WHAT IS NEEDED
Print only the lines below from the one with "You are a GUI" to the one with "The height and", both included, exactly as they stand. Leave pictures out.

SUPPLIED MATERIAL

......

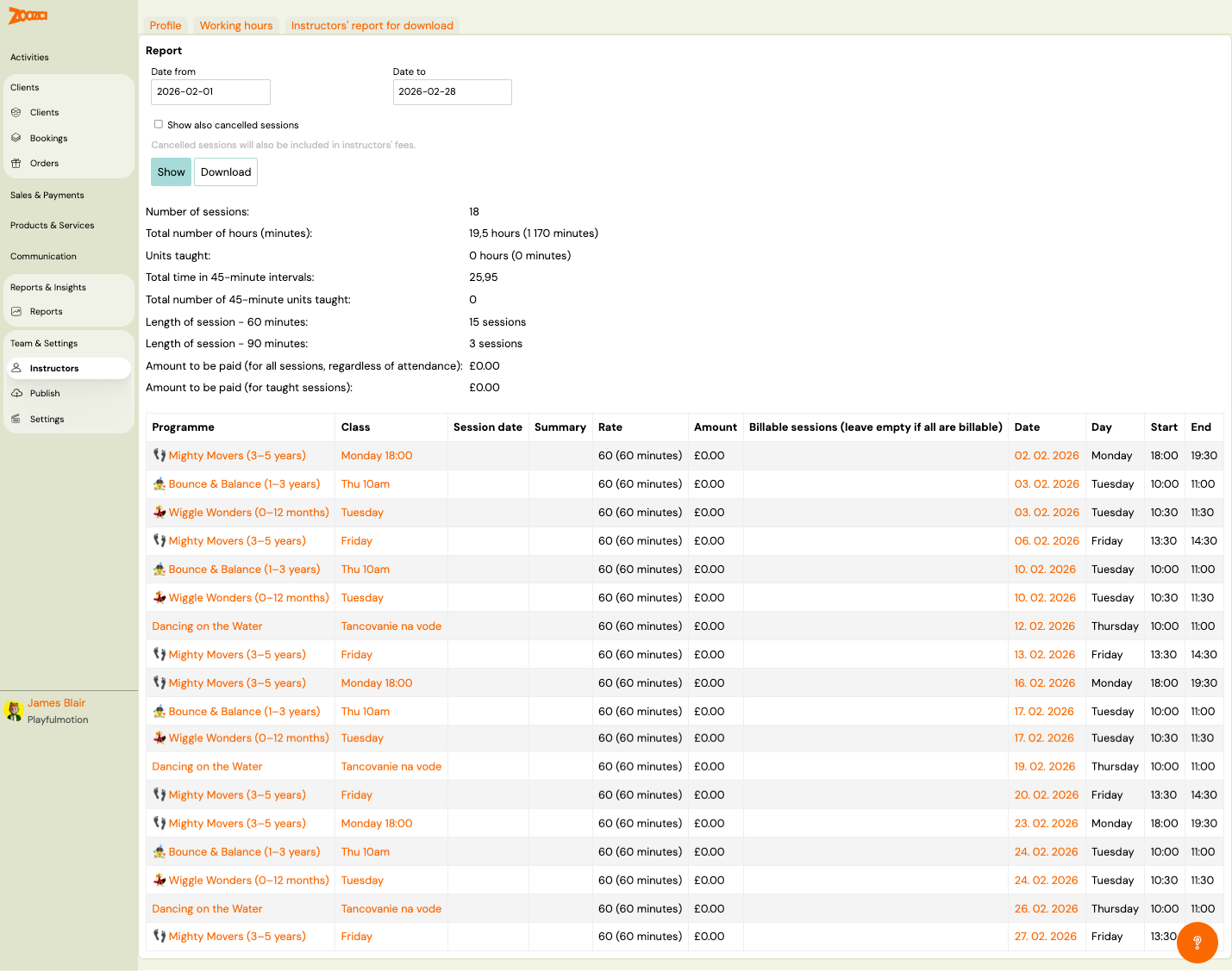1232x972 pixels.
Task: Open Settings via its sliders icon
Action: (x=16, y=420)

......

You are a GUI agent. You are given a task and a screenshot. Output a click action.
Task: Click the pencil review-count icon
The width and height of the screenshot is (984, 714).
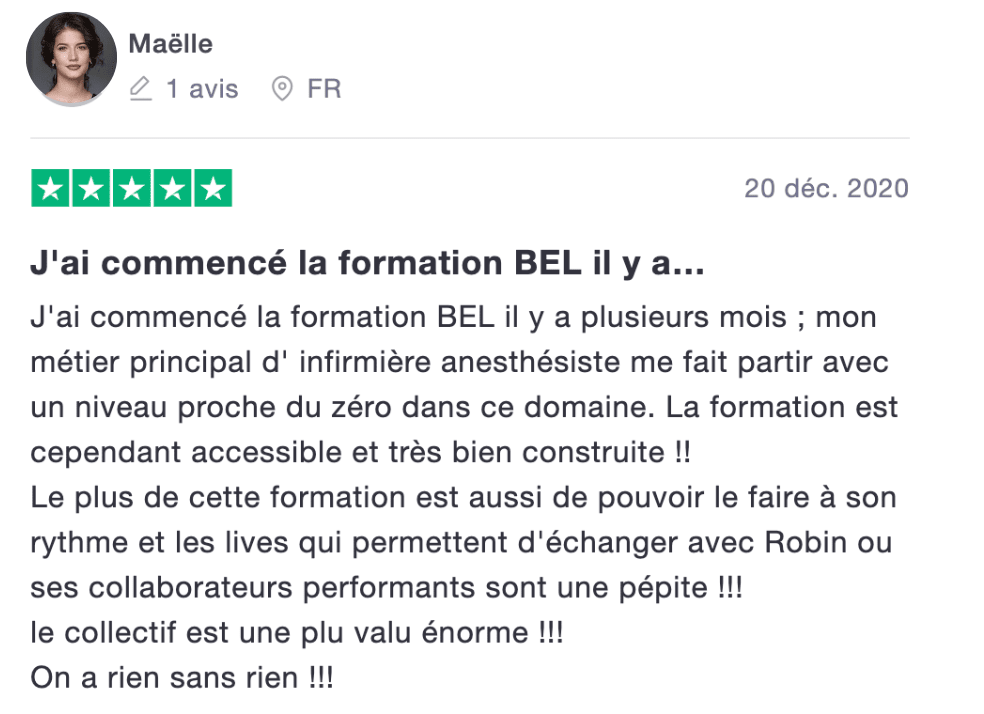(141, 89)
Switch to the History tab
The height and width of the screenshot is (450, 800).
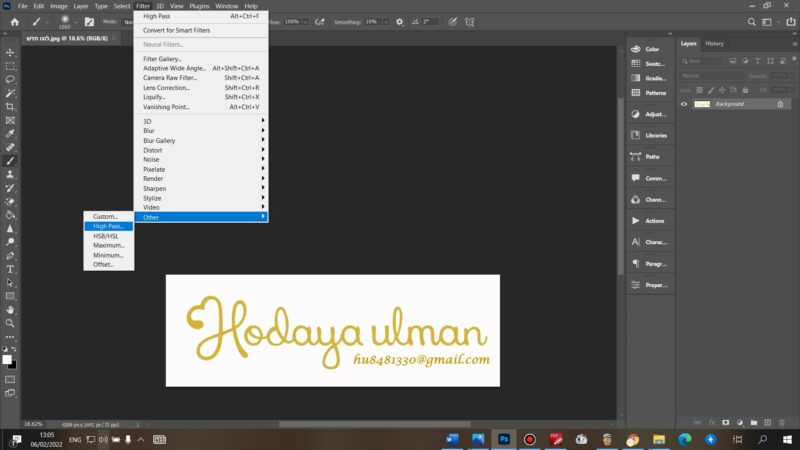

......

EXERCISE RESULT
You are a GUI agent. You are given a task and a screenshot. Output a click action.
Task: Click the pencil review-count icon
The width and height of the screenshot is (984, 714).
(141, 89)
Switch to the History tab
The height and width of the screenshot is (450, 800).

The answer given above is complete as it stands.